Stated exercise
Return every line in the records below that contains the string "should". Matching is case-sensitive.

Records provided

☆ ☆ ☆ ☆ ☆ ☆ ☆

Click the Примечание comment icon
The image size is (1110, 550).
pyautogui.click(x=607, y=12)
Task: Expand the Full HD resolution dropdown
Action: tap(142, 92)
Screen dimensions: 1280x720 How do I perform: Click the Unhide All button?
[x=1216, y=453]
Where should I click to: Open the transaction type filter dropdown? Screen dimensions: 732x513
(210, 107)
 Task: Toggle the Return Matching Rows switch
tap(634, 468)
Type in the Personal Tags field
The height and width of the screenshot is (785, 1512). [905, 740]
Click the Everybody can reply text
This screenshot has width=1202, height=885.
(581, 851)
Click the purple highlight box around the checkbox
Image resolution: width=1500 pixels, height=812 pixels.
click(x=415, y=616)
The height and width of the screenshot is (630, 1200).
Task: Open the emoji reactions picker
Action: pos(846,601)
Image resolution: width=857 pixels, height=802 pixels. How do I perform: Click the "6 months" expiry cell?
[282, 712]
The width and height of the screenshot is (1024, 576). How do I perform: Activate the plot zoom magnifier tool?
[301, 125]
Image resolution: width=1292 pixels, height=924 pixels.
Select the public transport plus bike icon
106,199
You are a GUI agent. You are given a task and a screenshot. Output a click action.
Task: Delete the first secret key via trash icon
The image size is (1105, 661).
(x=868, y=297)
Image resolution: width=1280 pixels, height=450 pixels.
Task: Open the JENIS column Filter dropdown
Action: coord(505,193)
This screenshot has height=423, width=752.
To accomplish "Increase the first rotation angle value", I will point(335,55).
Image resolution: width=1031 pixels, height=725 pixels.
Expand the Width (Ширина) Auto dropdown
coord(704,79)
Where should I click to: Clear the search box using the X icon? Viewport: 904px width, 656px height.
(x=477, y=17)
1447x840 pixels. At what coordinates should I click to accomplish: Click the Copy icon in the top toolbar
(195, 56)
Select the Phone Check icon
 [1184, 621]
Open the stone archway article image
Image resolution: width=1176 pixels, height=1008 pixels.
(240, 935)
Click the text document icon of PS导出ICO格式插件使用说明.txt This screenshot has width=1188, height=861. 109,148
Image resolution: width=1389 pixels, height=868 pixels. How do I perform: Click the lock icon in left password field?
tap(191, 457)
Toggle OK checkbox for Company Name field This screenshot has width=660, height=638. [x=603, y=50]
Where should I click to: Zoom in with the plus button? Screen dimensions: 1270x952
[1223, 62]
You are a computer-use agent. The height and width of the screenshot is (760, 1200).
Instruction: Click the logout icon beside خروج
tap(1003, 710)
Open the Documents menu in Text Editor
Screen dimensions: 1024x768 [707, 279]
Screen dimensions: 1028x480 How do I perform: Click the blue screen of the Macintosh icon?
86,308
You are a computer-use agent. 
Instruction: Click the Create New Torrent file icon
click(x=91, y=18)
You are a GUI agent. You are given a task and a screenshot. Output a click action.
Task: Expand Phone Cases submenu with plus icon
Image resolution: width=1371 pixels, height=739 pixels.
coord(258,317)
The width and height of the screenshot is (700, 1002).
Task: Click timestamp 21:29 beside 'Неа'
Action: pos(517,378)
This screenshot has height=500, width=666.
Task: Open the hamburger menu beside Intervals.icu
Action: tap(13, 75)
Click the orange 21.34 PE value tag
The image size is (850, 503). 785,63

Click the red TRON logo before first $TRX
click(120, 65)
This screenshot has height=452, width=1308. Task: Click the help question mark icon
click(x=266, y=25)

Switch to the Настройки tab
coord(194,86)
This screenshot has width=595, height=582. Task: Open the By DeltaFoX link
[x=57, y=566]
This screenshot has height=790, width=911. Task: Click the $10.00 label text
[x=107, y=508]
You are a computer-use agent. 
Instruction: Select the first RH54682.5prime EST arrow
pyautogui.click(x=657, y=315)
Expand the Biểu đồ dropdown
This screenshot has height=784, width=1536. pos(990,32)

☆ ☆ ☆ ☆ ☆ ☆ ☆

Output for this exercise
Where should I click to: Open the transaction type filter dropdown? Screen dimensions: 732x513
Where should I click to: Clear the search box using the X icon? Viewport: 904px width, 656px height.
1447x840 pixels. At what coordinates should I click to accomplish: Click the Copy icon in the top toolbar
Where should I click to: Zoom in with the plus button? Screen dimensions: 1270x952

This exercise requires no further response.